Transformers are RNNs: Fast Autoregressive Transformers with Linear Attention by Katharopoulos, A., Vyas, A., Pappas, N., & Fleuret, F. (2020)

tags
Transformers, RNN
source
(Katharopoulos et al. 2020)

Summary

Transformers have traditionally been described as different models from RNNs. This is because instead of processing the sequence one token at a time, Transformers use attention to process all elements simultaneously.

The paper introduces an interesting new formulation, replacing the softmax attention with a feature map-based dot product.

This new formulation yields better time and memory complexity as well as a model that is casual and autoregressive (similar to RNNs).

A Transformer applied on sequence \(x\) is presented as a composition of multiple Transformer layers \(T_l\), with

\[ T_l(x) = f_l(A_l(x) + x) \]

Function \(f_l\) is applied to each component independently, while attention \(A_l\) is applied to the whole input sequence.

Softmax self-attention at layer \(l\) with queries, keys and values matrices is written

\[A_l(x) = V’ = \text{softmax}\left( \dfrac{QK^{T}}{\sqrt{D}} \right) V.\]
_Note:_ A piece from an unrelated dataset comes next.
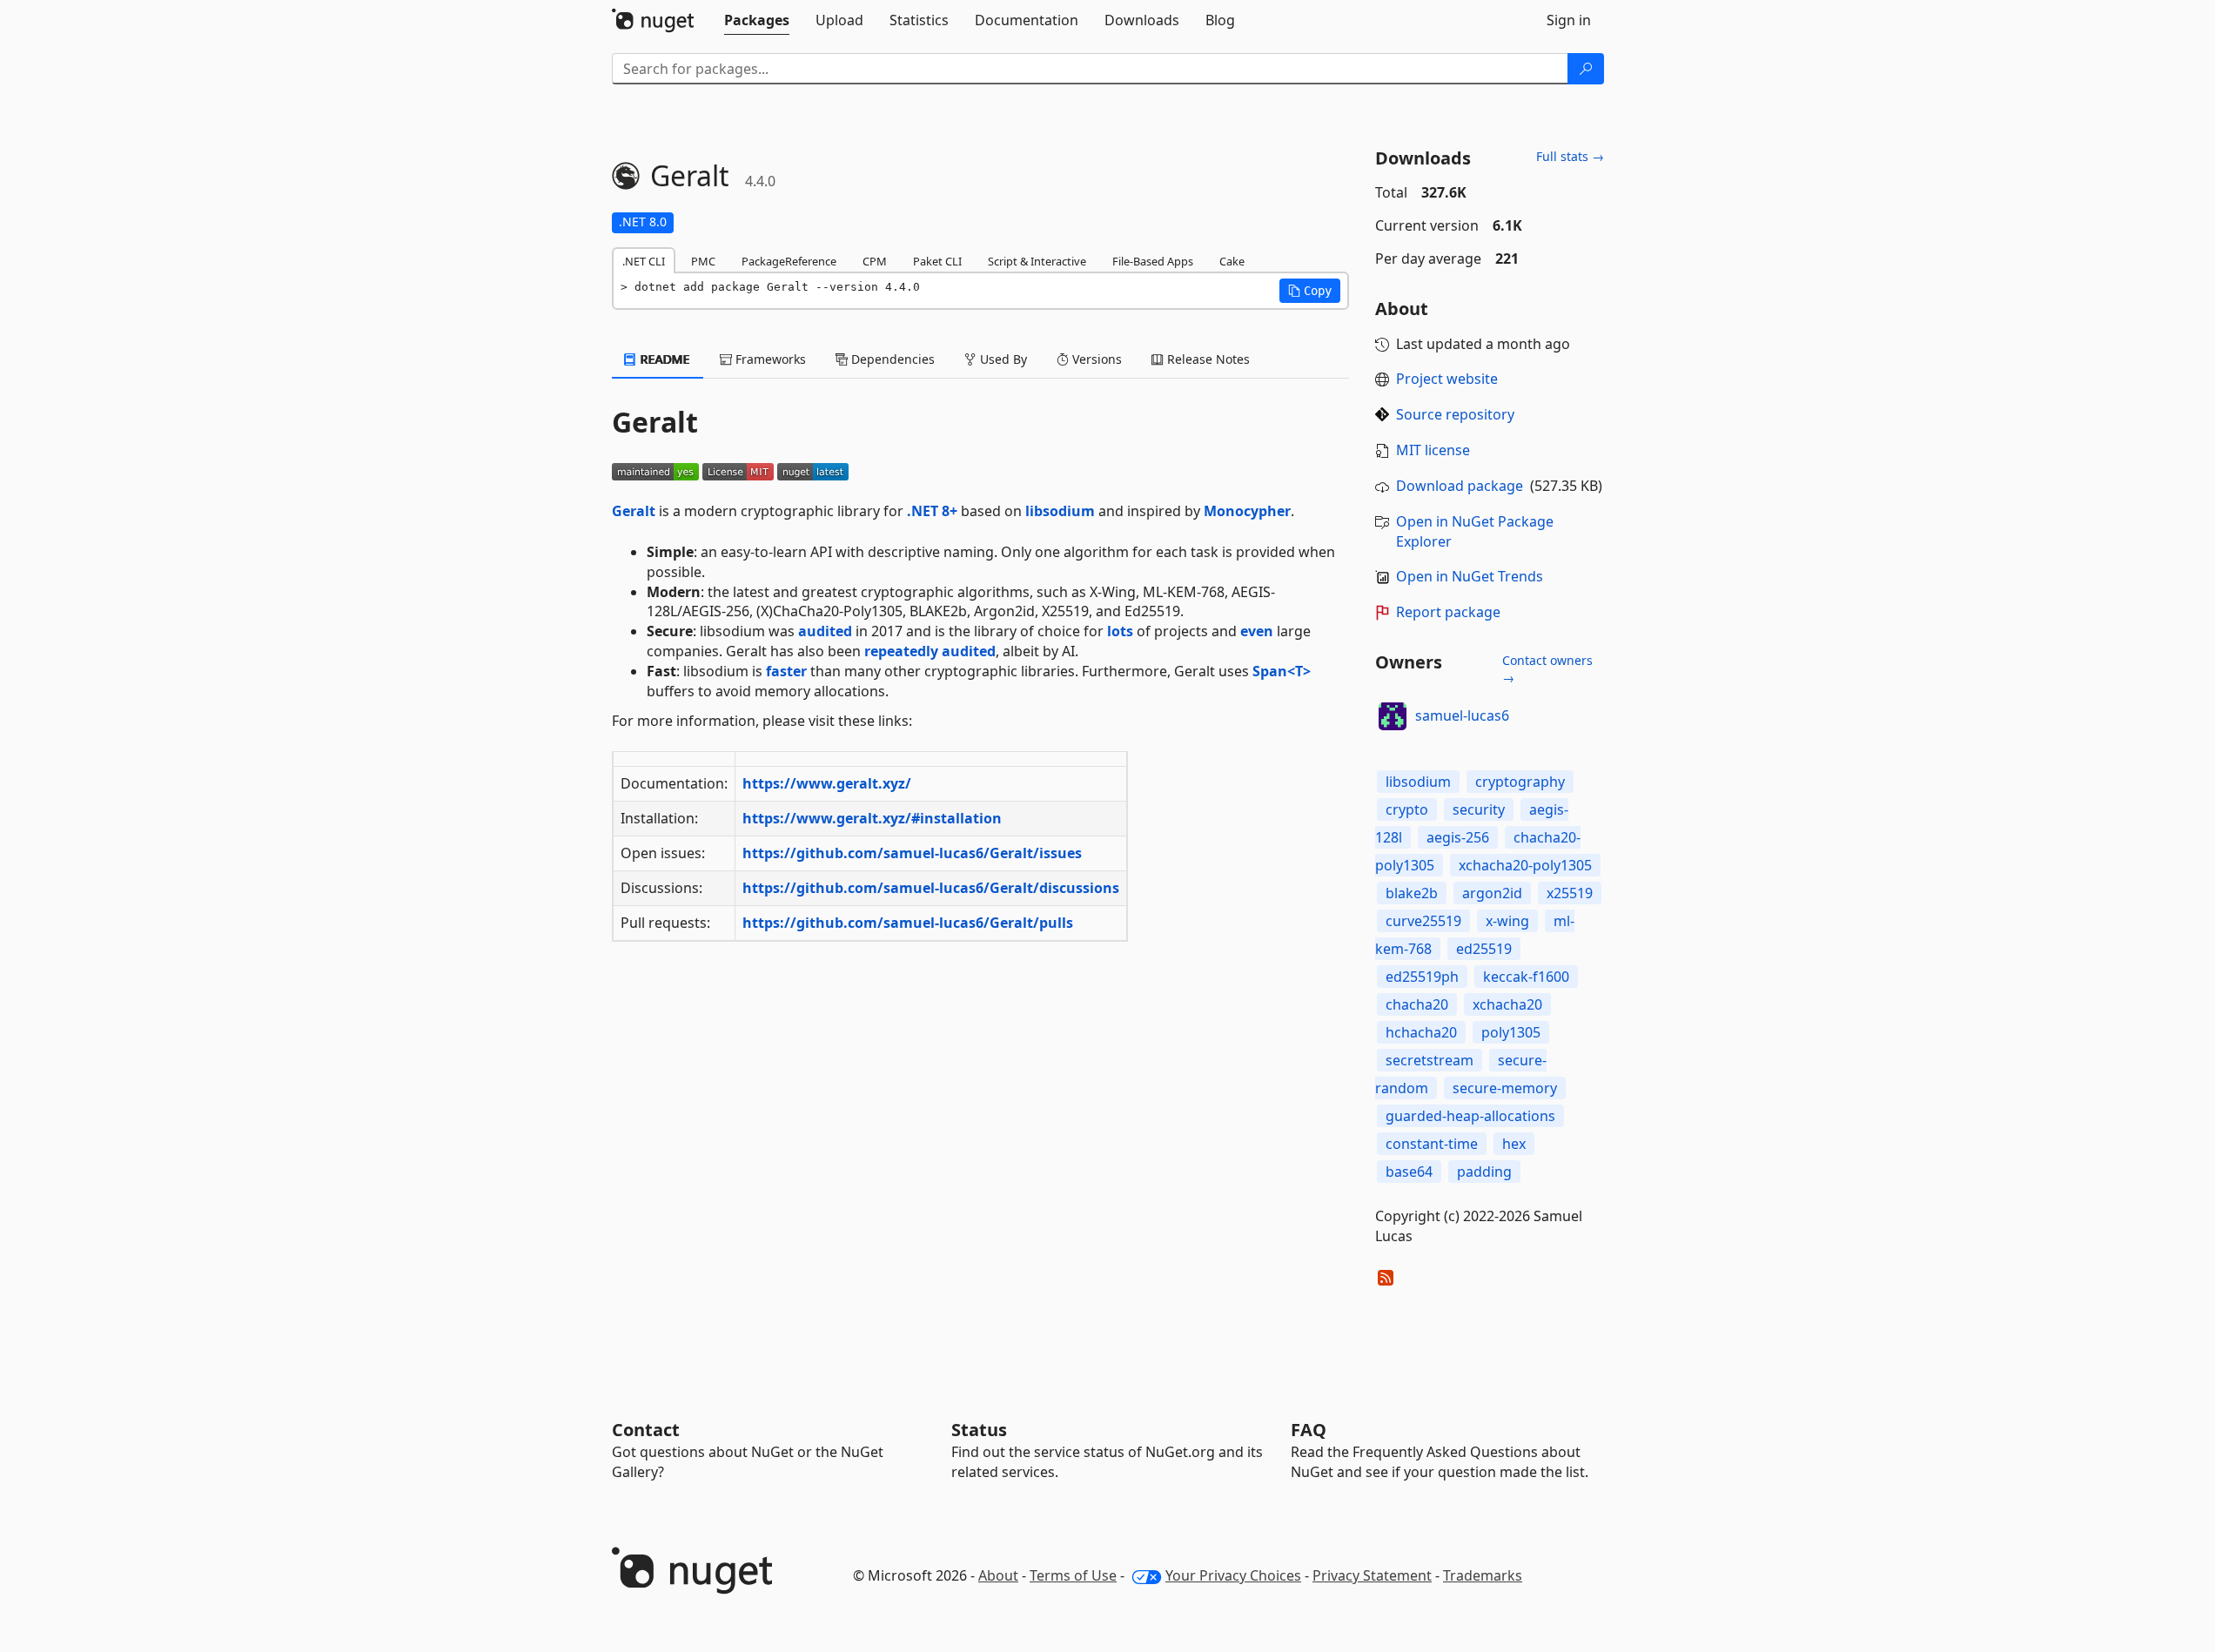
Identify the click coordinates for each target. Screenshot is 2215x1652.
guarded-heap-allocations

The equation above can be generalized to any similarity function \(\text{sim}\), and if \(V’_i\) designates the $i$-th row of \(V’\),

\[ V’_i = \dfrac{\sum_{j = 1}^N \text{sim}(Q_i, K_j) V_j}{\sum_{j = 1}^N \text{sim}(Q_i, K_j)} \]

Linearizing attention

In particular, all kernels \(k(x, y) = \langle\phi(x), \phi(y)\rangle_\mathcal{S} : \mathbb{R}^{2\times F} \rightarrow \mathbb{R}_+\) can be used as a similarity function, changing the equation above to

\[ V’_i = \dfrac{\phi(Q_i)^T \sum_{j = 1}^N \phi(K_j) V_j^T}{ \phi(Q_i)^T \sum_{j = 1}^N \phi(K_j)}.\]

Because the right term of the numerator and denominator above does not depend on \(i\), it can be computed once for all sequence, and time and memory complexity become \(\mathcal{O}(N)\).

Masking for autoregressive models

By replacing \(N\) by \(i\) in the expression above, one readily obtains a formulation of the Transformer function which only depends on previous tokens. This is used to train language models in particular, because the prediction of a token can only depend on the previous tokens.

Transformers are RNNs

By rewriting the main kernel formulation of a Transformer above, one sees how it can actually be seen as a RNN. Timesteps of the recurrence are denoted as subscripts.

\[ \begin{aligned} & s_0 = 0, z_0 = 0 \newline & s_i = s_{i-1} + \phi(x_i W_K) (x_i W_V)^T \newline & z_i = z_{i-1} + \phi(x_i W_K) \newline & y_i = f_l \left( \dfrac{\phi(x_i W_Q)^T s_i}{\phi(x_i W_Q)^T z_i} + x_i \right) \end{aligned} \]

The resulting RNN has two hidden states, namely the attention memory \(s\) and the normalizer memory \(z\).

Comments

The parallel between RNNs and Transformer models is clearly made in this paper. I believe this is significant because it give insights into why Transformers might be better at language modeling than RNN-based models.

It would seem from this new formulation that they aren’t better than RNNs but the choice of update function (in the equation above) they are equivalent to is superior.

Another possibility is that RNNs and Transformers have always had the same potential. The hype might have fuelled more effort into making Transformers models work better and have thus widened the performance gap between the two otherwise equivalent models. Recent research into RNN models also seems to have favored a few dominant models (standard RNN, LSTM and GRU) and might have slowed the discovery of other, more effective cells.

Experiments in the paper only demonstrate the performance of their new model on small tasks and I would like to see how this holds up for language modeling.